Assume that the YTM from problem 18 is 3.5% and that it is
callable under the conditions described in problem 21 above, what
would the market price be (enter as a decimal with two decimal
places - XXXX.XX)
**Problem 18: The current market price of a 7 year corporate bond
with a 5% coupon if market interest rates are 6% would be: (enter
answer as a decimal with two decimal places - XXXX.XX
**Problem 21: If the bond described in problem 18 above were
callable in 4 years at a premium of $1,050 (based on the
information in problem 18) this bond is likely to be called.
18. Market value of bond - 7 years
Cash flow = Face value of the bond × coupon rate
= 1000×5/100 = 50.
In the last year,
Face value of bond + interest = 1000+50=1050.
Years | Cash flow | present value factor | Present value of cash flow |
1-6 | 50 | 5.3285 | 266.42 |
7 | 1050 | .0.7859 | 825.20 |
Market value of bond | 1091.62 |
21. Market value of the bond - 4years
Cash flow = Face value of the bond × coupon rate
= 1000×5/100 = 50.
In the last year,
Face value of bond + interest = 1000+50=1050.
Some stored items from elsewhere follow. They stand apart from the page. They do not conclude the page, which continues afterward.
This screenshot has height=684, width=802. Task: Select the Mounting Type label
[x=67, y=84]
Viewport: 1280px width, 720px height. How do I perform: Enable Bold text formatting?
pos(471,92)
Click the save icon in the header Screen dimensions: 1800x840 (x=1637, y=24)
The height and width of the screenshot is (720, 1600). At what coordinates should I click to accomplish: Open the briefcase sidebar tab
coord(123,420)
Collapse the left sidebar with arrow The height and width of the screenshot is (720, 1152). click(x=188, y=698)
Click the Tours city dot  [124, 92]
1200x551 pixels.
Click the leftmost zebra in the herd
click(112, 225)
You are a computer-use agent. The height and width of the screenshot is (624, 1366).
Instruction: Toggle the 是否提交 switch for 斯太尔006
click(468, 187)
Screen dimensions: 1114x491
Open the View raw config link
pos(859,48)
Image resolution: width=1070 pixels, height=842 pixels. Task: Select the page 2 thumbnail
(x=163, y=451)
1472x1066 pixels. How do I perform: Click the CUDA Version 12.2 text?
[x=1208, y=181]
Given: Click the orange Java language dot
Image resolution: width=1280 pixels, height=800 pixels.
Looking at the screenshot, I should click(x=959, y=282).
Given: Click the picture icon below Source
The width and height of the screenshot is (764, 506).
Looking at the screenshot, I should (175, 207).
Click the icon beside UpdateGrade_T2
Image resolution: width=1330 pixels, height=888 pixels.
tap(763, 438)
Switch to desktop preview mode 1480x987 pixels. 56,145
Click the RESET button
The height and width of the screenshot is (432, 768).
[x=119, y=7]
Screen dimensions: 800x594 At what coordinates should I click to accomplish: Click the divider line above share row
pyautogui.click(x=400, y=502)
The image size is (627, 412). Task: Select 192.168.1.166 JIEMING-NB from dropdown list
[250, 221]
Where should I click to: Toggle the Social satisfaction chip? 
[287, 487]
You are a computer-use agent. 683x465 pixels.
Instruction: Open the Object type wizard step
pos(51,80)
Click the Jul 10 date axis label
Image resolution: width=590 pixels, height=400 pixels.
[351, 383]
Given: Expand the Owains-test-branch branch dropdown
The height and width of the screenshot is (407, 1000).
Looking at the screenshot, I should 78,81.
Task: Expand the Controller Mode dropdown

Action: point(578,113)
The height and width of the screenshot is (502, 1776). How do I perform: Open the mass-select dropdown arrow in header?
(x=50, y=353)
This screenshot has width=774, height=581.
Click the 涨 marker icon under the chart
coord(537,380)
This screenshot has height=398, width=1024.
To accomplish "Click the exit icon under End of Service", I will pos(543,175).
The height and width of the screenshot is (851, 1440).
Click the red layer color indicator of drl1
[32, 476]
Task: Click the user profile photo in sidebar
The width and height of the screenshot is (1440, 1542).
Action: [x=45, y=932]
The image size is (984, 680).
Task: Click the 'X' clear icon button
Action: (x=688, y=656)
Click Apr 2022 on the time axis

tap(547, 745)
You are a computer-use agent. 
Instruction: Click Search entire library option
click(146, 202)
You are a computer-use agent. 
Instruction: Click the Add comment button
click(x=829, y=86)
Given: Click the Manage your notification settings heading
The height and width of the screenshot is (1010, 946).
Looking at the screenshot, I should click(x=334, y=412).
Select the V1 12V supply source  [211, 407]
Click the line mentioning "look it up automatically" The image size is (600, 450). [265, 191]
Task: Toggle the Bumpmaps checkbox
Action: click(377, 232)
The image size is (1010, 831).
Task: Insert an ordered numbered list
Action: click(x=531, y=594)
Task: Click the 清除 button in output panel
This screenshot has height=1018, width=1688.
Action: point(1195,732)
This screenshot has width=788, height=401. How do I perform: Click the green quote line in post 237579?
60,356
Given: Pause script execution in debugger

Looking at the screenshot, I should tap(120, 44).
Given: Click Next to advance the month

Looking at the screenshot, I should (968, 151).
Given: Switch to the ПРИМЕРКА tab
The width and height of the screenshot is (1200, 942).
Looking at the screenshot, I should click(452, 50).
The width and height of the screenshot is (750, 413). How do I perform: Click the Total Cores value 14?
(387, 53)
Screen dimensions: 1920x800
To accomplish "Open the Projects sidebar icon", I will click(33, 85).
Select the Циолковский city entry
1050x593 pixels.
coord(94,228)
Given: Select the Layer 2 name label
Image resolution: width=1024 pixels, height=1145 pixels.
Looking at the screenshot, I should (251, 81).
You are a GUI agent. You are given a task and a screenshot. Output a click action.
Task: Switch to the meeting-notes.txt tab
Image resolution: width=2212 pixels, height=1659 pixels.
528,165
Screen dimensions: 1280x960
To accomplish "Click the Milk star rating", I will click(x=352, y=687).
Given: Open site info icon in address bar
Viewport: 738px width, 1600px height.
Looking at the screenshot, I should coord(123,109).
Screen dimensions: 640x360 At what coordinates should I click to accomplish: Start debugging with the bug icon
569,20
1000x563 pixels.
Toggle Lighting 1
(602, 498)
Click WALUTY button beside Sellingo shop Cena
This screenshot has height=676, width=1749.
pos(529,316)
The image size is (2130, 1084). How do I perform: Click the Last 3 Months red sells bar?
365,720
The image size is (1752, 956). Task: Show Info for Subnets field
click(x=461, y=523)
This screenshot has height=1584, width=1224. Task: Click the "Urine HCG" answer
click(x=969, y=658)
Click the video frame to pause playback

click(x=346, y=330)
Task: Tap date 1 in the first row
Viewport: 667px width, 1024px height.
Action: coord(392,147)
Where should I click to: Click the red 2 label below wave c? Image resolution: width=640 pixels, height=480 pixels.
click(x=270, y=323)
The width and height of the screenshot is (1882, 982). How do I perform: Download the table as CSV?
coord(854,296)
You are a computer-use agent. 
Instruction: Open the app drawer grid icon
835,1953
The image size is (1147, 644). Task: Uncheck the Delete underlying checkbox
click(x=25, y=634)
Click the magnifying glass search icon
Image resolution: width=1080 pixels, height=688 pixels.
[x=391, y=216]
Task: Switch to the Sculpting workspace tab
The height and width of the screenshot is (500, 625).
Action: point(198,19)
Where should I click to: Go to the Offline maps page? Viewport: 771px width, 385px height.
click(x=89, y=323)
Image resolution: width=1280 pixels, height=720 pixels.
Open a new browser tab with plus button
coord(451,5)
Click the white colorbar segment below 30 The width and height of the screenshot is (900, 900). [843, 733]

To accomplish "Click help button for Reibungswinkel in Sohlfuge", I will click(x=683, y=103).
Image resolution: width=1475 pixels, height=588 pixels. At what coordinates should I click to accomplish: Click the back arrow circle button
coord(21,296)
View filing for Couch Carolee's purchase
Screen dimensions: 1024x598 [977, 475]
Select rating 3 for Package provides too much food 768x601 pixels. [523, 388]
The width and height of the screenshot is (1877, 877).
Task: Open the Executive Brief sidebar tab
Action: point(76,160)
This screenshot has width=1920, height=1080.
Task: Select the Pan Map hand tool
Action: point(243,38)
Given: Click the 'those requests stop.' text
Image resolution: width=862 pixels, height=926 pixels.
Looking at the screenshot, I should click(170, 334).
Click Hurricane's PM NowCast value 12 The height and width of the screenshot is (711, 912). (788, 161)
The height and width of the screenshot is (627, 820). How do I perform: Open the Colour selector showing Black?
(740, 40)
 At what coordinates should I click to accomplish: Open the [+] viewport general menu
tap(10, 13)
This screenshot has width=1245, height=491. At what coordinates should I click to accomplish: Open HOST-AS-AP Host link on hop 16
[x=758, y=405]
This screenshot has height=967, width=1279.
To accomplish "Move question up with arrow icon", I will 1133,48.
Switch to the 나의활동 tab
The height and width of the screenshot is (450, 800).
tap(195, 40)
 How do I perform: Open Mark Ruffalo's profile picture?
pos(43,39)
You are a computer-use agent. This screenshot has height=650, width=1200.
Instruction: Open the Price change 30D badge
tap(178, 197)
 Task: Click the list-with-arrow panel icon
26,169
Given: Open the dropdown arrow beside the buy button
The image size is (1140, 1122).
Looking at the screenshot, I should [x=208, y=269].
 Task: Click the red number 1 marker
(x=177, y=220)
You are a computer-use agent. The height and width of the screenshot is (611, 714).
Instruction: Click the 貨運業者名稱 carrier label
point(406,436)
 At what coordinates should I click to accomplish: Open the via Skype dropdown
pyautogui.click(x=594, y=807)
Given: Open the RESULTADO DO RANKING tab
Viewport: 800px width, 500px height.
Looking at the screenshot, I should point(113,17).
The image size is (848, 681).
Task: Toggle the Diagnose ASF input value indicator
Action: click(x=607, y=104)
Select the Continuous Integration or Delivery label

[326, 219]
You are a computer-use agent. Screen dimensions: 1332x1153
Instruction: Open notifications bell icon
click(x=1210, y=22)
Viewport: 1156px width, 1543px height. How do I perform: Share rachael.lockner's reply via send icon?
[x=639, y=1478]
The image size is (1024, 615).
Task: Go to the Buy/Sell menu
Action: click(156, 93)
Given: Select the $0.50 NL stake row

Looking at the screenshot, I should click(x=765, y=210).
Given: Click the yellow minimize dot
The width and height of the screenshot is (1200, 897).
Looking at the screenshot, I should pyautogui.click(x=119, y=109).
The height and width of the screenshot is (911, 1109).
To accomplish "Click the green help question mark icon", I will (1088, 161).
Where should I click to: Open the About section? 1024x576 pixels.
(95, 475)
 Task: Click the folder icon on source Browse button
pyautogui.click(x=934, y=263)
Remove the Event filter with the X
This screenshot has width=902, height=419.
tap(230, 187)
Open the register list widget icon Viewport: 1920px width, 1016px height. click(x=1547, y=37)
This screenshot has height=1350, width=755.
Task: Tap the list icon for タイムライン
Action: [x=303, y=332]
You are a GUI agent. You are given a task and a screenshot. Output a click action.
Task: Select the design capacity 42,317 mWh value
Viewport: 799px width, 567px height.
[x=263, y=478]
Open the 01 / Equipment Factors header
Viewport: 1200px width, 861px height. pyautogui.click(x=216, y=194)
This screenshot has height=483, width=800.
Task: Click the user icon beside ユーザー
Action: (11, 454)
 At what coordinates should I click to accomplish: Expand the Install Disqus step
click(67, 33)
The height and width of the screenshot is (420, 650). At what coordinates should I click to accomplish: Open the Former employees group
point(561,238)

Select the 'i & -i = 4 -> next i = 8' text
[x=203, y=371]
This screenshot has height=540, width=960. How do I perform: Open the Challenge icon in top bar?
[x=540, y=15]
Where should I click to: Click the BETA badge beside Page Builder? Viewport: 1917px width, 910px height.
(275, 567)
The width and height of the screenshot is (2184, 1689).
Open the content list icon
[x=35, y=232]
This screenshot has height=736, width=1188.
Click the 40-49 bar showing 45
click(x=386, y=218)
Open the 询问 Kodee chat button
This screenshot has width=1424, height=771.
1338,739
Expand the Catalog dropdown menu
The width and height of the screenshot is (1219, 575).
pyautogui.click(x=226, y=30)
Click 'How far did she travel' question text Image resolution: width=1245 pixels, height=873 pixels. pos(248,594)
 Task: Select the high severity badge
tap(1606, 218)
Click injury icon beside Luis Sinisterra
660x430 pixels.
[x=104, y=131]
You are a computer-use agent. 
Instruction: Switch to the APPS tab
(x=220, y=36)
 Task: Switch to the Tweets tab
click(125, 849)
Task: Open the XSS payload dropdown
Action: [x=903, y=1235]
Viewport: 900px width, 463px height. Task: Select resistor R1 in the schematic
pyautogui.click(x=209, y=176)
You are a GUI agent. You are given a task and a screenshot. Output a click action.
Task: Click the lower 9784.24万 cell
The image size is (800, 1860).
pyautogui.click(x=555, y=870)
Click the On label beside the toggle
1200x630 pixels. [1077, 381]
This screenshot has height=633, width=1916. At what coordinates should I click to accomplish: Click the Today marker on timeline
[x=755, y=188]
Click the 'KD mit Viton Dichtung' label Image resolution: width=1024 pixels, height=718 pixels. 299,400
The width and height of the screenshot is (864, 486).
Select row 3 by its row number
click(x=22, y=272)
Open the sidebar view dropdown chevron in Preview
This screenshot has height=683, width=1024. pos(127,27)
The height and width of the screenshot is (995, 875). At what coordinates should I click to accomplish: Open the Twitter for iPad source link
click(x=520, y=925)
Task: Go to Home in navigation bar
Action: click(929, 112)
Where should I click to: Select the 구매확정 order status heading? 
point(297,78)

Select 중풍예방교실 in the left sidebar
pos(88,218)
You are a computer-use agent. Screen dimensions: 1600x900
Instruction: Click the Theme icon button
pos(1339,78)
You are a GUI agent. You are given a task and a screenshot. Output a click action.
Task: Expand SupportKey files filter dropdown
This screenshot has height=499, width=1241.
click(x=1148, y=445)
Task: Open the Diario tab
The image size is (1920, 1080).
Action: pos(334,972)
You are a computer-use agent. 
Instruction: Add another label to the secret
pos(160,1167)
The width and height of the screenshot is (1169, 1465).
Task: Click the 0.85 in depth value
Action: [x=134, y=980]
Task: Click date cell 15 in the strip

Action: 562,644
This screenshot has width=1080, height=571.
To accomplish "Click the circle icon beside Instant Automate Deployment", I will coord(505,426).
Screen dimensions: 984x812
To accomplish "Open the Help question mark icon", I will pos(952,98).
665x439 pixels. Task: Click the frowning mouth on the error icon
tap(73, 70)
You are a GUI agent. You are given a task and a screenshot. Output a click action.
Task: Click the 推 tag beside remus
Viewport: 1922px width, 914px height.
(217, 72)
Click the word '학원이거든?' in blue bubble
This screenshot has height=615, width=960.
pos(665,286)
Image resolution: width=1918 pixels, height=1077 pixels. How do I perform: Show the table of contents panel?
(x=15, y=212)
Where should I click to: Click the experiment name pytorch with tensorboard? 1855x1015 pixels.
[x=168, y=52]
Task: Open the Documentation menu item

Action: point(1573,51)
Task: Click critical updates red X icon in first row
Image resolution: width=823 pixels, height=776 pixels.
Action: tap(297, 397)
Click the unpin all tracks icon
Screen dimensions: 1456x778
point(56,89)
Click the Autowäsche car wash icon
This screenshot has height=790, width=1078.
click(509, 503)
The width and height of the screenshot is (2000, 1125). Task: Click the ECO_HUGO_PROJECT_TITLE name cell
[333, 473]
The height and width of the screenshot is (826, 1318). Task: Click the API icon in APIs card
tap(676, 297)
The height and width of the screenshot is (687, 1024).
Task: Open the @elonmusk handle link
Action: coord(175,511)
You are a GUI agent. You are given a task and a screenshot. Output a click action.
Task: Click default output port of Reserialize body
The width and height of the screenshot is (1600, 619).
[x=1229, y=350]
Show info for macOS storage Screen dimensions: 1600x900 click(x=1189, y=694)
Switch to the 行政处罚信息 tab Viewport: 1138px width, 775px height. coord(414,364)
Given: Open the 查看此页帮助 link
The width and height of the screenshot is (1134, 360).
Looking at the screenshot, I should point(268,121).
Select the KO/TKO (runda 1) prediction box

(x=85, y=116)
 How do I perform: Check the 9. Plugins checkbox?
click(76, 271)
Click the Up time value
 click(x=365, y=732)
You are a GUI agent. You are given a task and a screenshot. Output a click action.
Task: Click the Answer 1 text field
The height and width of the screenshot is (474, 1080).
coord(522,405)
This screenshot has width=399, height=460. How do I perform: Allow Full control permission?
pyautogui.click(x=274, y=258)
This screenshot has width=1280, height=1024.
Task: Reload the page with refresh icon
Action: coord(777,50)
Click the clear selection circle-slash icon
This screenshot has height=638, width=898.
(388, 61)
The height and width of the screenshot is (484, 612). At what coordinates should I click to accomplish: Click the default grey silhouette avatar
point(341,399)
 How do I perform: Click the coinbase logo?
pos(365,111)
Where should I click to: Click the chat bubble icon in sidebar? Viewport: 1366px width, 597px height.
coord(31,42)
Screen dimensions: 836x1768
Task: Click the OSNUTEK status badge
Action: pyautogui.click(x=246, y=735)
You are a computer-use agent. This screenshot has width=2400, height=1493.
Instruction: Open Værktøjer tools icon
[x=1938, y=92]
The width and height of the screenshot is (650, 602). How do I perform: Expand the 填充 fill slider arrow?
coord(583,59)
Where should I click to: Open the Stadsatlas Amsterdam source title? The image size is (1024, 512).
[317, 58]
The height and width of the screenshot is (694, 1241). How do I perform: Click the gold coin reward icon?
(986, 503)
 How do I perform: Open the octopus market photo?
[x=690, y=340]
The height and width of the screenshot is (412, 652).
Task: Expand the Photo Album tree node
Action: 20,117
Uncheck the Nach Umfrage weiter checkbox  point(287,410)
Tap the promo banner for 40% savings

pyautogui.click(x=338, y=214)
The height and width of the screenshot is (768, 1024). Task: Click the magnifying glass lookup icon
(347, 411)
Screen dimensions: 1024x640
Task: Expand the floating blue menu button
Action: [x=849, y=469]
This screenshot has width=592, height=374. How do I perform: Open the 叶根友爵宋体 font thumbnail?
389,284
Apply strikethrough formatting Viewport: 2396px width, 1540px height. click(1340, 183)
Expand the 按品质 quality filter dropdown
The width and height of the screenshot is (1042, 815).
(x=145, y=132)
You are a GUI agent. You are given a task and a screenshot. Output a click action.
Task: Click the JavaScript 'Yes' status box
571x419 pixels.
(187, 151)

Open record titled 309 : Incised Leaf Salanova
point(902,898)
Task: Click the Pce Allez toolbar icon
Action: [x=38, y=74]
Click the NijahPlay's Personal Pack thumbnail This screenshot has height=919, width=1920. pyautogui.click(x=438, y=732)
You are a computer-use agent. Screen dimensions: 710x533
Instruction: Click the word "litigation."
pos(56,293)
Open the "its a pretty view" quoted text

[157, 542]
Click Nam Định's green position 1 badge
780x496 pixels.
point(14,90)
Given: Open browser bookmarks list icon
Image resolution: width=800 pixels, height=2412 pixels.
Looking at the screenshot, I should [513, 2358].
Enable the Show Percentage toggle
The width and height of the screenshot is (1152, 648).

Years | Cash flow | present value factor | Present value of cash flow |
1-3 | 50 | 2.8016 | 140.08 |
4 | 1050 | 0.8714 | 914.97 |
Market value of bond | 1055.05 |
It is likely to be called at $1050, it is also a good option because, the market value at the end of 4 years is $1055.05 which gives a gain of $5.05 for the company.